==== Input rows ====

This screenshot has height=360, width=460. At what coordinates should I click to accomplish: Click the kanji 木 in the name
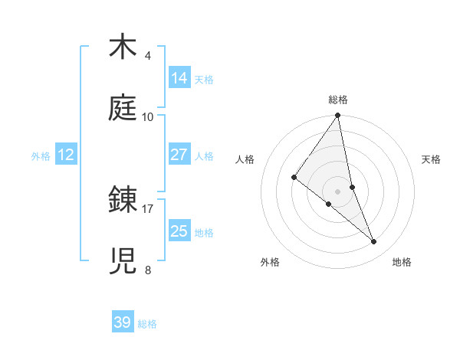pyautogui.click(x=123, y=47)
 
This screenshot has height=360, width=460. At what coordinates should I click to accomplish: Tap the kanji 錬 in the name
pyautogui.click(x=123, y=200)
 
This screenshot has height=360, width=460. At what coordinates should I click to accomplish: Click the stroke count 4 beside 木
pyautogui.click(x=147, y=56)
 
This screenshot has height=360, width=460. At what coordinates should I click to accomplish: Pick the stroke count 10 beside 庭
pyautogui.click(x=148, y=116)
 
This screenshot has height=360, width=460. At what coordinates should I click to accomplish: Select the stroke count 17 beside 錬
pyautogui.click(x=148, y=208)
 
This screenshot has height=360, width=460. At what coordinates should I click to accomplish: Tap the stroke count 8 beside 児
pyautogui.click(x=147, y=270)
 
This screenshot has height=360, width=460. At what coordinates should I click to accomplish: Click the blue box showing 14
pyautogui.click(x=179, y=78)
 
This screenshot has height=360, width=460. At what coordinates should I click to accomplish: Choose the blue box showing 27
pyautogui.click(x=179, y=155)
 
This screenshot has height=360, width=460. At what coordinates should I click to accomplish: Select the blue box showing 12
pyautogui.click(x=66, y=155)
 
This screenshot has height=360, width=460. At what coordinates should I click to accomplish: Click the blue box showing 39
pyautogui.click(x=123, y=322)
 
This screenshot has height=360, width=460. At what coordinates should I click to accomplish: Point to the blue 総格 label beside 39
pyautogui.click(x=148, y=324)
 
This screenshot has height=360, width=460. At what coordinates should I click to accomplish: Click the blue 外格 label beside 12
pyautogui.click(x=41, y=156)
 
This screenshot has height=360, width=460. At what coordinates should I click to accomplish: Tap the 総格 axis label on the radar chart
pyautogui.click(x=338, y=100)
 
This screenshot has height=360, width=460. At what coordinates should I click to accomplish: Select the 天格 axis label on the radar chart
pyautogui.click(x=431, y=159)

====
==== Input rows ====

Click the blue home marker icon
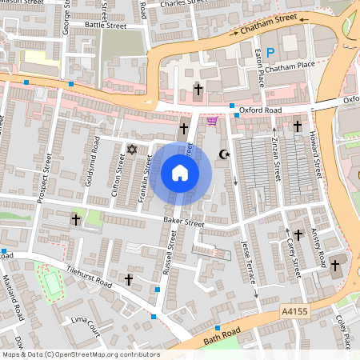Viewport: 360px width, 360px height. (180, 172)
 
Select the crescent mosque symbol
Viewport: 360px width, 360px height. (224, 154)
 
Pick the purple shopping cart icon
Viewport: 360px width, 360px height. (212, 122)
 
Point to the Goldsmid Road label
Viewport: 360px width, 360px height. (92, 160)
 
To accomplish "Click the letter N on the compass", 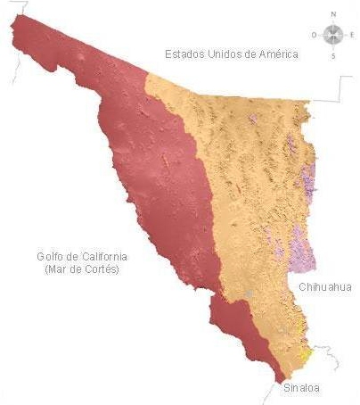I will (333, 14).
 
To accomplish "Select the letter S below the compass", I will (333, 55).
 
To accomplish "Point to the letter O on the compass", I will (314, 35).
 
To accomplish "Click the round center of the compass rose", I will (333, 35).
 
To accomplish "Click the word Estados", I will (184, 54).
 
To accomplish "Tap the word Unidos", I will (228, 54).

====
==== Input rows ====

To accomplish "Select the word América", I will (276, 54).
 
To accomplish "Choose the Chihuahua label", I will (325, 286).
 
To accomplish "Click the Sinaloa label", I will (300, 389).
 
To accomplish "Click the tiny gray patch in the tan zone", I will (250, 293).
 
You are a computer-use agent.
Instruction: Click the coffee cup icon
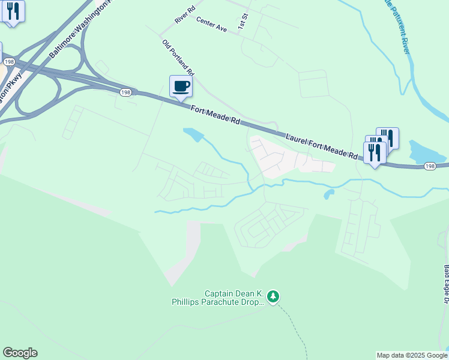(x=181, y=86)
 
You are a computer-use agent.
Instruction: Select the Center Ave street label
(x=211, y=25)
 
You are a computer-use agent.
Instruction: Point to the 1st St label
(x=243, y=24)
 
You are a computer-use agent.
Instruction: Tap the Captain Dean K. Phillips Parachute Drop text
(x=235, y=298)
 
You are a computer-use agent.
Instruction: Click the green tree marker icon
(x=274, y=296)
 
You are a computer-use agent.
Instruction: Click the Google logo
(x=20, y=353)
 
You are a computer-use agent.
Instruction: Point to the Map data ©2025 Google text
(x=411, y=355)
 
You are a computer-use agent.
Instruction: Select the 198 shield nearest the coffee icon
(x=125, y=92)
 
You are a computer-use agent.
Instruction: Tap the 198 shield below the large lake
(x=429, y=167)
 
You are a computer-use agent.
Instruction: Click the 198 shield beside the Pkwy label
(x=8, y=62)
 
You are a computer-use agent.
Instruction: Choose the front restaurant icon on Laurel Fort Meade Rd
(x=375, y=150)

====

-- The exercise --
Duplicate the records from the line with "label beside 12" up to and including the line with "pyautogui.click(x=431, y=159)".

-- Full output --
This screenshot has height=360, width=460. At what coordinates should I click to accomplish: Click the blue 外格 label beside 12
pyautogui.click(x=41, y=156)
 
This screenshot has height=360, width=460. At what coordinates should I click to accomplish: Tap the 総格 axis label on the radar chart
pyautogui.click(x=338, y=100)
 
This screenshot has height=360, width=460. At what coordinates should I click to accomplish: Select the 天格 axis label on the radar chart
pyautogui.click(x=431, y=159)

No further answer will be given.